When I was six my family spent a year in France as part of a Fulbright exchange. I dragged my parents to every castle I could. I loved to climb around the fortifications and explore the armory museums that were often attached. I recall my father pointing out a particularly imposing suite of full plate armor, with a tiny hole in the left breast plate. This was likely from target practice as I don’t think that armor was ever intended for the field, but the lesson was clear - technology can quickly swing the balance between defense and offense. Complexity and change are dominant factors today - If anything can be relied upon in the modern world it is that nothing can be relied upon for long.

In The Fifth Discipline Peter Senge outlines an organization whose product is learning. He posits that such a ‘learning organization’ is the best model to handle change and complexity, particularly compared with more rigid industrial approaches to knowledge work. Complexity and change are certainly hallmarks of the technology sector, and security, so how could we build a security organization around the principles of learning? Senge’s five disciplines are: Personal Mastery, Mental Models, Shared Vision, Team Learning and Systems Thinking. The first three disciplines are important as well, but it is the last two with which Incident Response (IR) can provide the cornerstone of a learning security organization.

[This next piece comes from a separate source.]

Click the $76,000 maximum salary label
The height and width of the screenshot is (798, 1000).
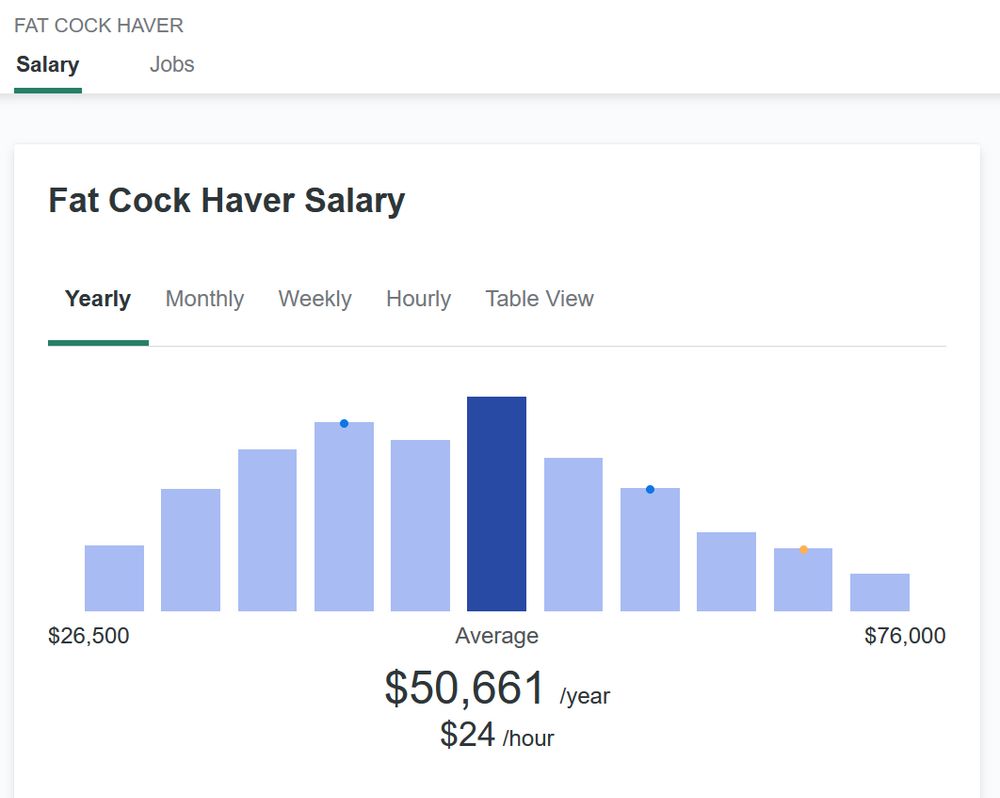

The ‘shared vision’ I have tried to develop with my team of how the various security functions work together is represented in the diagram below. This of course reflects my mental models of IR as the driving force in a security program. For me security controls are an output of the enterprise risk management process which is primarily informed by IR and intelligence; whereas many security practitioners think of preventative controls as more central to the program. Which is also a reasonable view.

The two areas that IR really shines are in promoting team learning and systems thinking.

Team Learning pulls together the efforts of individuals seeking personal mastery and aligned on a shared vision to improve execution. Systems today are so complex that cross-functional work is a necessity. To get better at working across teams and specialties, you need to learn as a team. Senge suggests team learning is realized through group reflection on past work and practice via group exercises in virtual environments. Thus the two primary engines of team learning are Post Incident Reviews (PIRs) for reflection and Simulations for practice in virtual environments.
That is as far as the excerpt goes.